> _What is required_
In the guest post about Zürich, what was the name of the bar where the author was drinking during the second visit?

[Opening Excerpt to read section]

The Story of Zürich and Me

Lisl Zlitni has kindly invited me to write a guest post on her blog, Before the Second Sleep, in connection with a series she’s doing on my novels. Here’s Journey to Zürich.

Zürich Through Time and Space

by Martha Kennedy

Grossmünster (Great Church)

My relationship with Zürich did not start well. On my first visit in 1994, the labyrinthine passageways in the Niederdorf, Zürich’s old town, felt sinister and claustrophobic. The whole thing was “topped” by a barren, stone cathedral called the “Grossmünster” or Great Church. The few images in the church — such as Jesus whipping himself with a cat-o-nine tails — were horrific. I could not have imagined that someday those streets would fill my imagination, the church would become a place of dreams, or that the city held within its long history people who belong to me.


Three years later, on my second visit, I was with two friends at a famous bar, the Bodega Española. The Neiderdorf, yes, the bar was in the Niederdorf, now seemed less sinister (but equally labyrinthine). We were drinking Spanish red wine as people have done there for a century or so, including Lenin who lived for a time in Zürich. A professor, a Scandinavian man who said he taught Norse literature at the University of Zürich, leaned across one of my friends and asked me, “What brings you to the cross-roads of western civilization? James Joyce’s grave?”

“James Joyce’s grave?” I asked, incredulous. This was strange, and ghoulish.

[Closing Excerpt to read section]
[Opening Dataset section section]

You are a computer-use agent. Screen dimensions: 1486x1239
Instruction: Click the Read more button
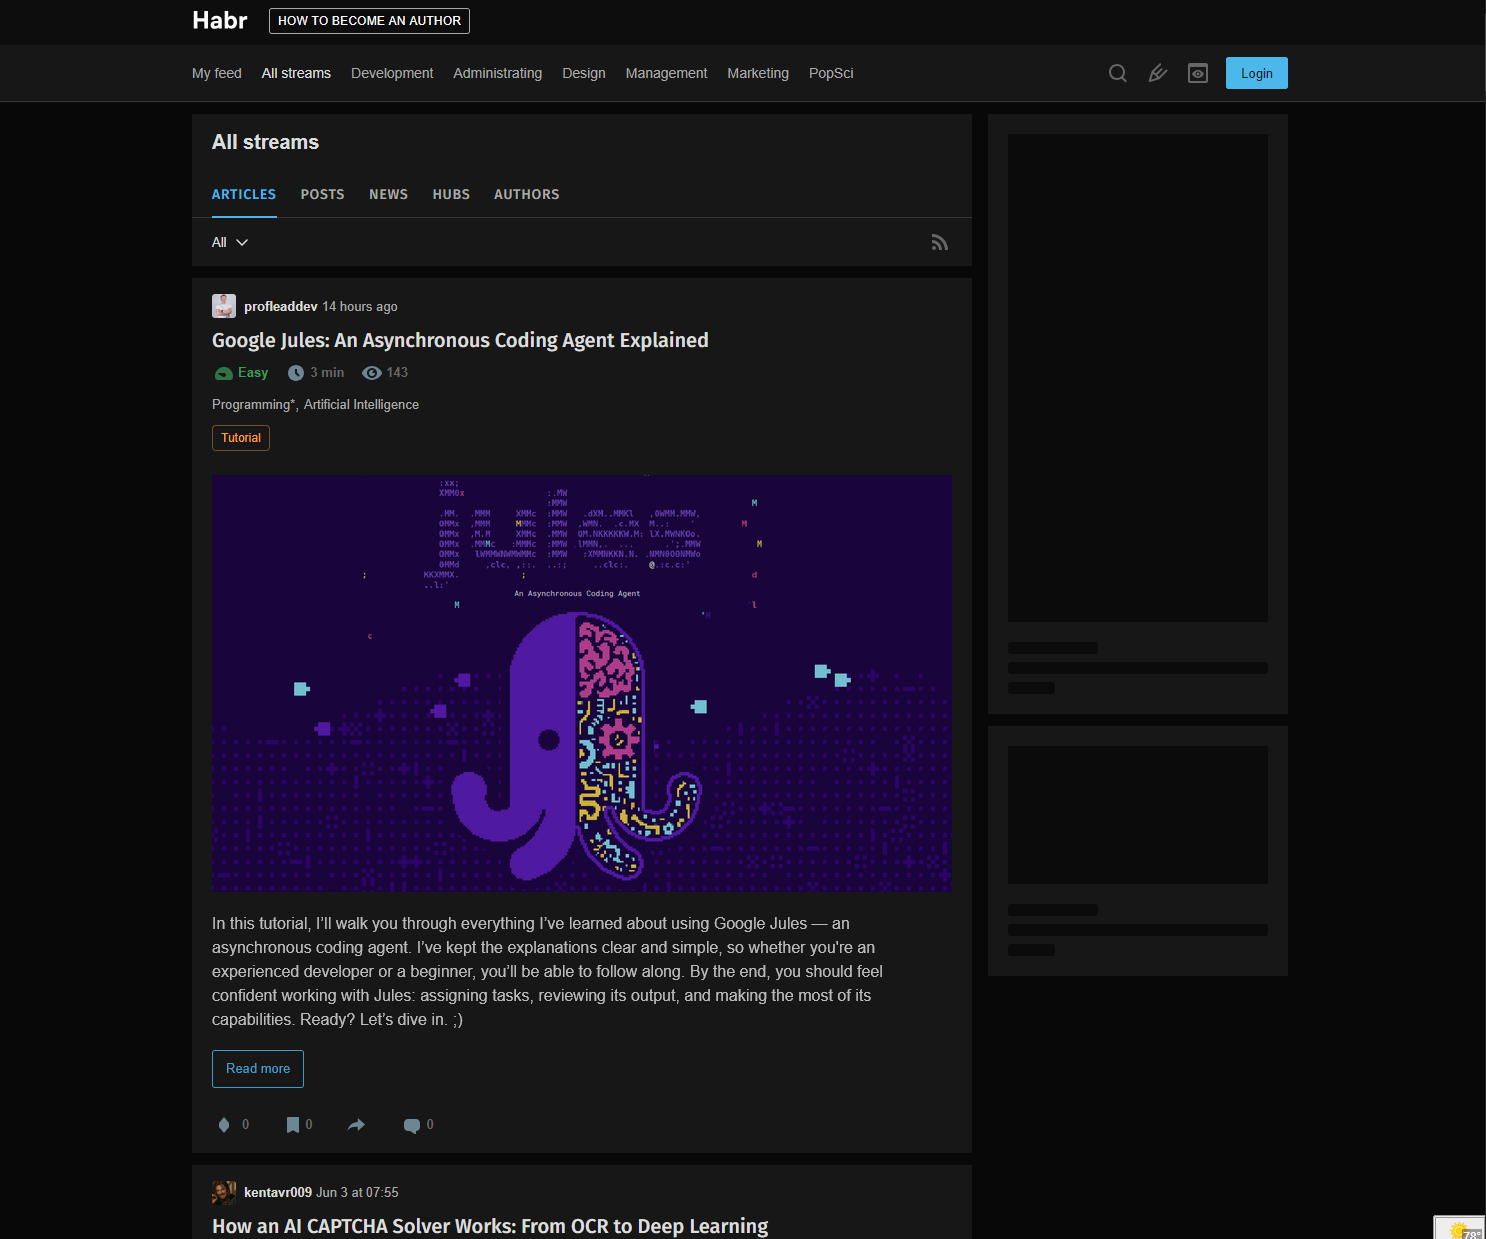coord(258,1069)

[Closing Dataset section section]

> _Solution_
The Bodega Española